Enxerto sintético: Novas técnicas e biomateriais facilitam a produção de peças para substituição de ossos humanos

© EDUARDO CESAR
Matrizes produzidas com biomateriais cerâmicos e polímeros que induzem o crescimento dos ossos
Matrizes produzidas com biomateriais cerâmicos e polímeros que induzem o crescimento dos ossos
Nos últimos anos têm sido divulgados em todo o mundo vários trabalhos científicos sobre o desenvolvimento de novas técnicas e biomateriais para substituição de partes de ossos humanos, perdidos por acidentes ou doenças. No Brasil, pesquisadores das universidades Estadual de Campinas (Unicamp) e Federal do Pará (UFPA) e do Instituto Federal do Pará (IFPA) criaram recentemente dois tipos de ossos sintéticos, que poderão ser usados em enxertos nas áreas de medicina e odontologia. Esses novos biomateriais são formados por polímeros e principalmente por nanopartículas minerais de hidroxiapatita (HA), um material preparado a partir de fosfato de cálcio que induz o crescimento do tecido ósseo e a revascularização da área de implante. Em outra linha de pesquisa, cientistas da Universidade Estadual Paulista (Unesp) estudam as interações e integração entre os biomateriais artificiais e os tecidos vivos dos pacientes.
Os primeiros experimentos de enxertos ósseos usados em seres humanos surgiram ainda no século XVII feitos de ossos de animais. No século XIX, começaram a ser realizados transplantes ósseos autógenos, com material do próprio paciente. Desde então, houve avanços nos experimentos alógenos, de doador da mesma espécie, e dos xenógenos, de doador de espécie diferente do receptor, ou seja, de animais para o ser humano. Nesse cenário, muito já se conhece sobre a biocompatibilidade de osso bovino e aplicações biomédicas, incluindo produtos comerciais aprovados pela Food and Drug Administration (FDA), agência regulamentadora de alimentos e fármacos dos Estados Unidos.
O problema é que todas essas técnicas apresentam limitações.

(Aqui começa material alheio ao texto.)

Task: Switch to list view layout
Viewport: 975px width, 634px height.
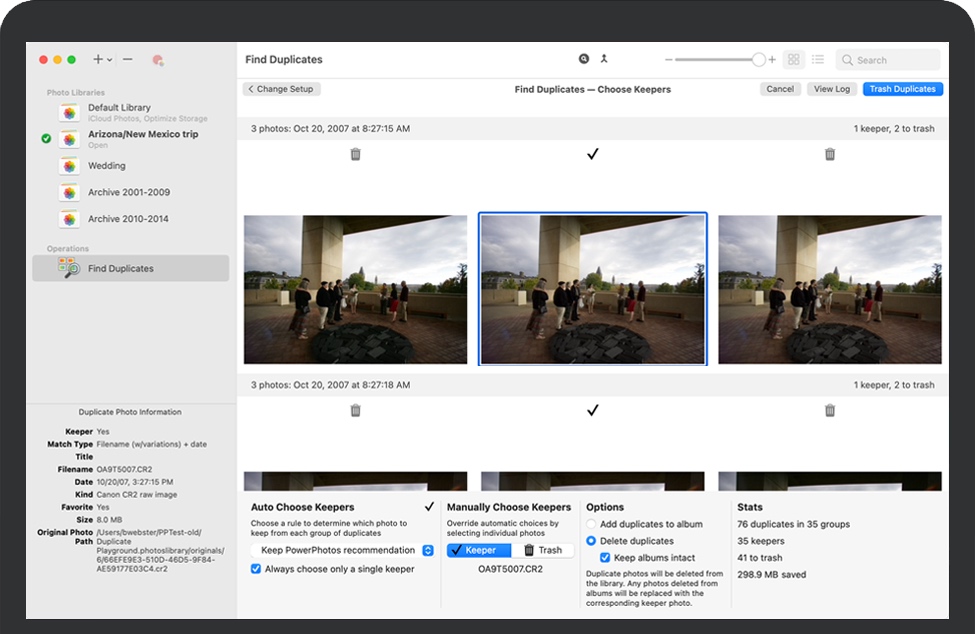Action: 818,60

Embora considerada a melhor opção para tratamento de perdas ósseas, o autoenxerto (autógeno) não se apresenta em grandes quantidades porque não há como retirar muito osso de uma única parte do corpo para implantar em outra. Além disso, existe o comprometimento de uma segunda cirurgia em outra parte do corpo. Uma situação que aumenta o tempo de convalescença e o risco de infecções do paciente e eleva os gastos do sistema público de saúde. No caso dos transplantes entre indivíduos ou espécies diferentes há grande risco de infecções ou rejeição. Por isso existe a necessidade de criação de ossos sintéticos para implantes. O problema é que eles diferem dos enxertos naturais em sua estrutura e composição e, portanto, nem sempre têm todas as características essenciais necessárias para substituir o tecido humano.

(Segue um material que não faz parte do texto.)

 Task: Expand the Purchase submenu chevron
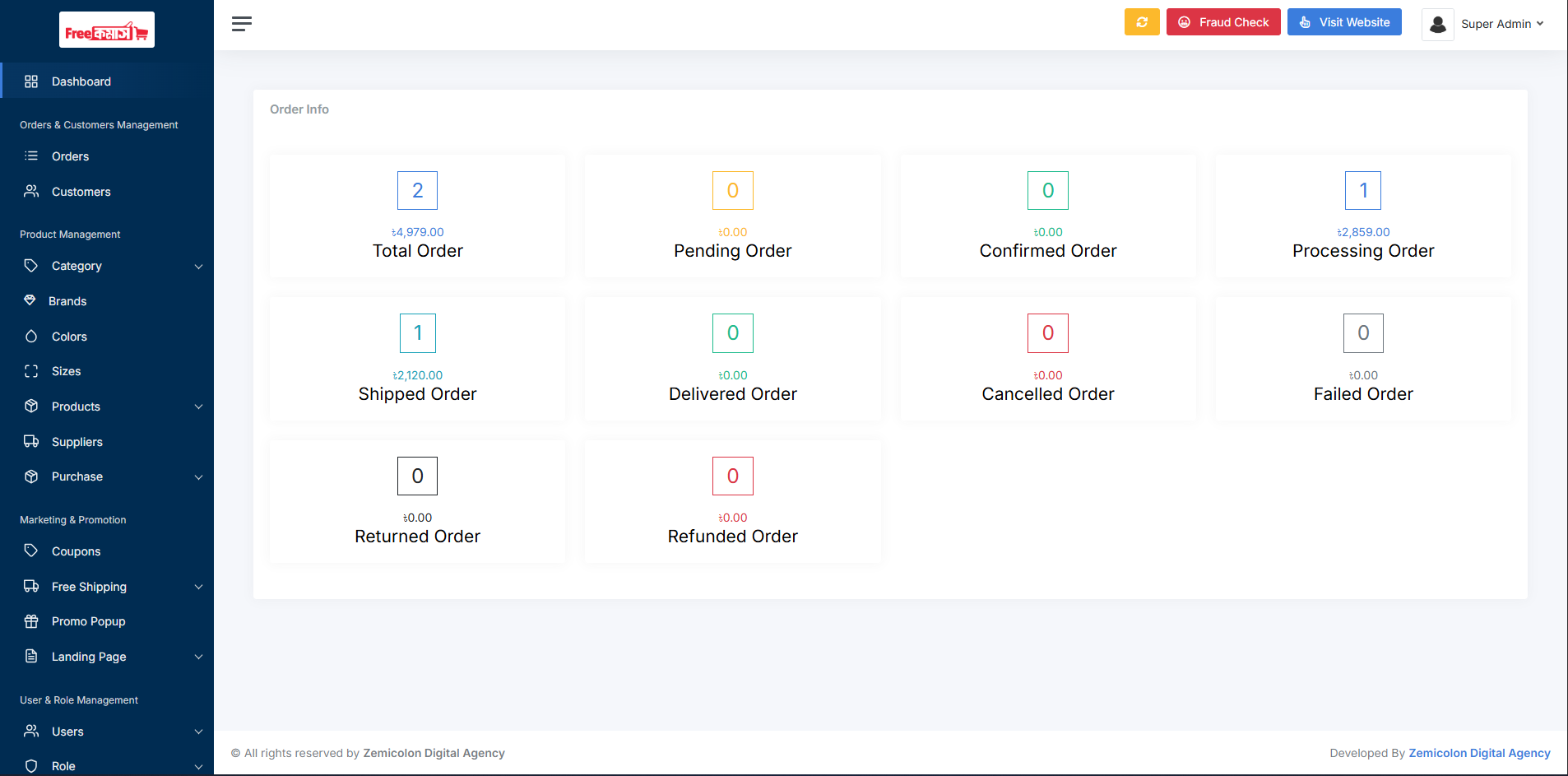[198, 477]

© CARMEM TAVARES DIAS / UFPA
Imagem gráfica de mandíbula de rato produzida com polímero de açaí
Imagem gráfica de mandíbula de rato produzida com polímero de açaí
Migração de células
O pesquisador Willian Fernando Zambuzzi, do Departamento de Química e Bioquímica do Instituto de Biociências da Unesp, campus de Botucatu, lembra que o osso é um tecido conjuntivo especializado, dinâmico e capaz de reparar pequenas lesões por meio de seus mecanismos de remodelação tecidual. As grandes lesões, no entanto, necessitam de procedimentos cirúrgicos para auxiliar os ossos a se reabilitarem e, na maioria dos casos, os biomateriais são essenciais para permitir a migração de células responsáveis pela produção de um tecido ósseo. Eles podem ser utilizados para recuperação óssea de pequenas perdas provocadas por traumas ou doenças. “Mas, para que sejam adequados à implantação, é preciso uma série de análises biológicas prévias, com o objetivo de estimarmos a sua biocompatibilidade, que é a habilidade da peça sintética em promover uma resposta biológica apropriada em uma dada aplicação”, explica.

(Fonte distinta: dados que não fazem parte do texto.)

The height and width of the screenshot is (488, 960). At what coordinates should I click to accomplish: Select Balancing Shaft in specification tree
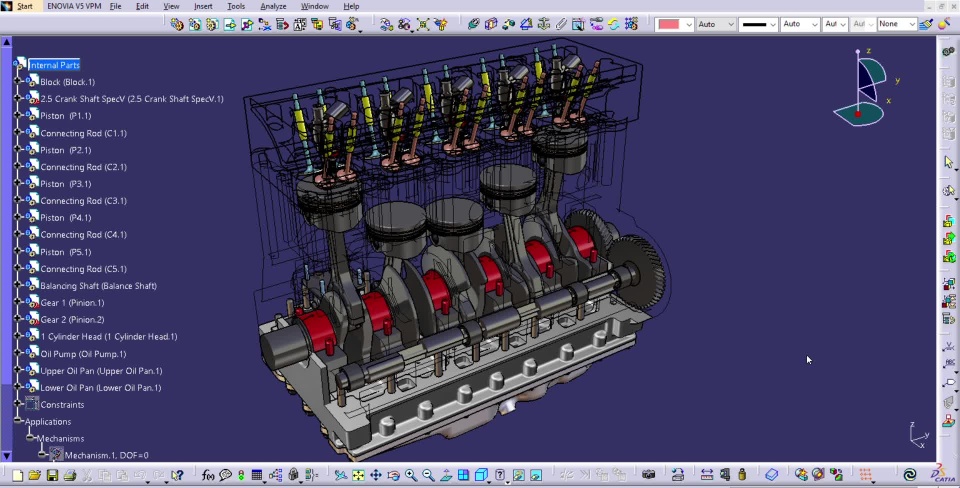(x=98, y=286)
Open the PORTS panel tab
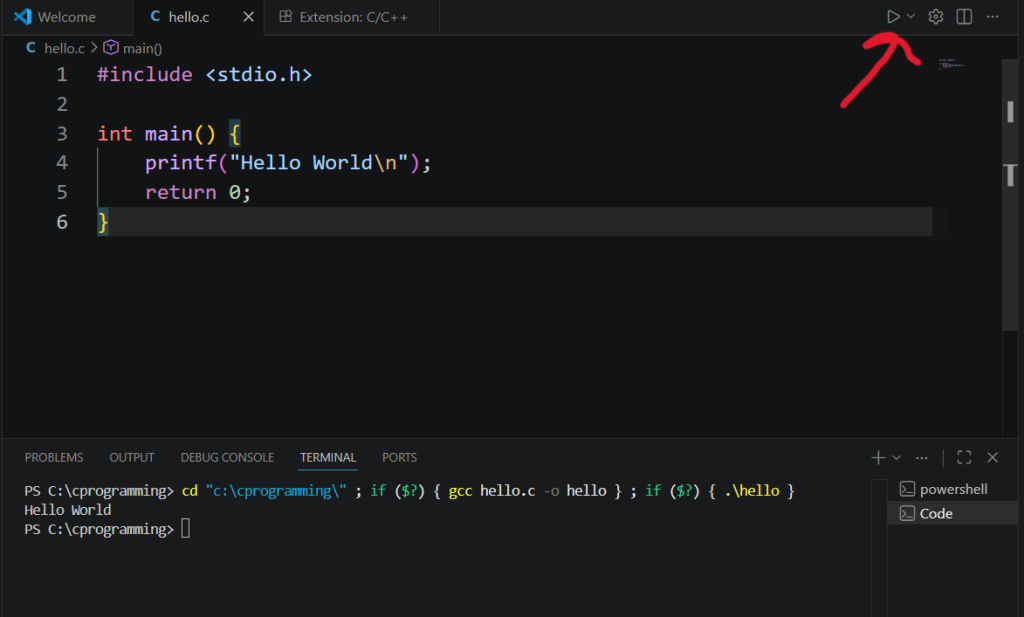The width and height of the screenshot is (1024, 617). [x=399, y=457]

É nesse contexto que se insere o trabalho da pesquisadora Sabina da Memória Cardoso de Andrade, do IFPA. Em seu doutorado, realizado na Faculdade de Engenharia Mecânica (FEM) da Unicamp, sob a orientação da professora Cecília Amelia de Carvalho Zavaglia e coorientação da professora Carmen Gilda Barroso Tavares Dias, da UFPA, ela desenvolveu um nanocompósito. “O material compatível com tecidos biológicos foi produzido a partir da associação de dois polímeros, o poli [álcool vinílico] ou PVAL e o poliuretano [PU], com hidroxiapatita [HU]”, explica Sabina.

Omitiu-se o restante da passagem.